Records from a pointing dataset:
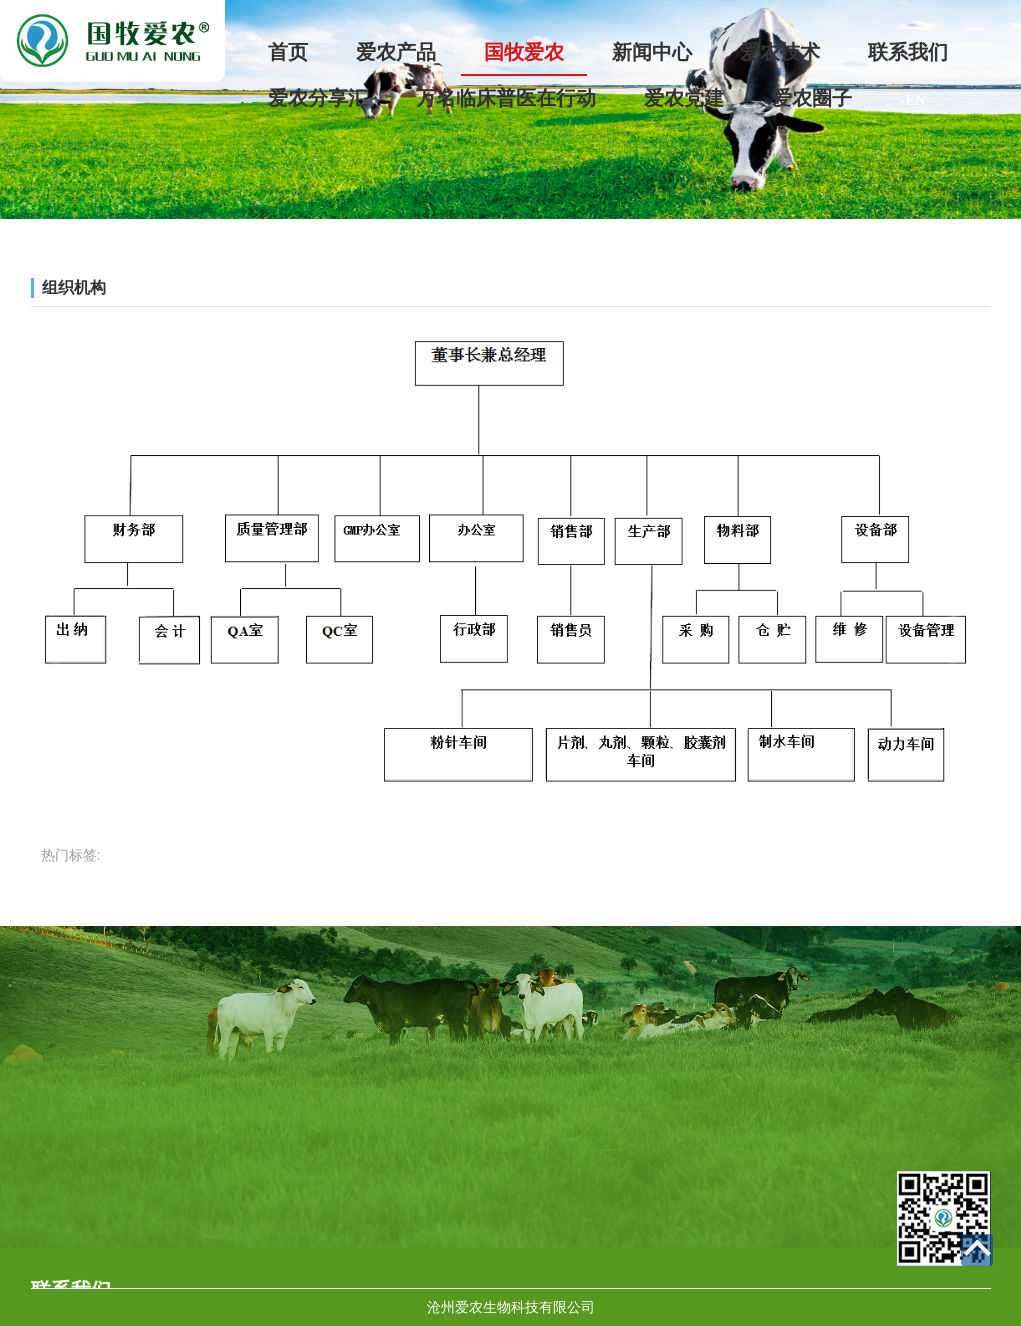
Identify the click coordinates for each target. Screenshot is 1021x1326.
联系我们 (908, 52)
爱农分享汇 (318, 98)
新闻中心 (652, 52)
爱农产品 (396, 52)
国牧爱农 (524, 52)
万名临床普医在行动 (506, 98)
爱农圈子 (812, 98)
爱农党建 (684, 98)
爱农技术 (780, 52)
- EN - (916, 100)
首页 (288, 52)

▸ **What to do**
Set out the lines above as a numbered list with no blank lines. Leave the pictures out of your answer.

▸ **Answer below**
1. Identify the click coordinates for each target. Screenshot is 1021x1326.
2. 联系我们 (908, 52)
3. 爱农分享汇 (318, 98)
4. 新闻中心 (652, 52)
5. 爱农产品 (396, 52)
6. 国牧爱农 (524, 52)
7. 万名临床普医在行动 (506, 98)
8. 爱农圈子 (812, 98)
9. 爱农党建 (684, 98)
10. 爱农技术 (780, 52)
11. - EN - (916, 100)
12. 首页 (288, 52)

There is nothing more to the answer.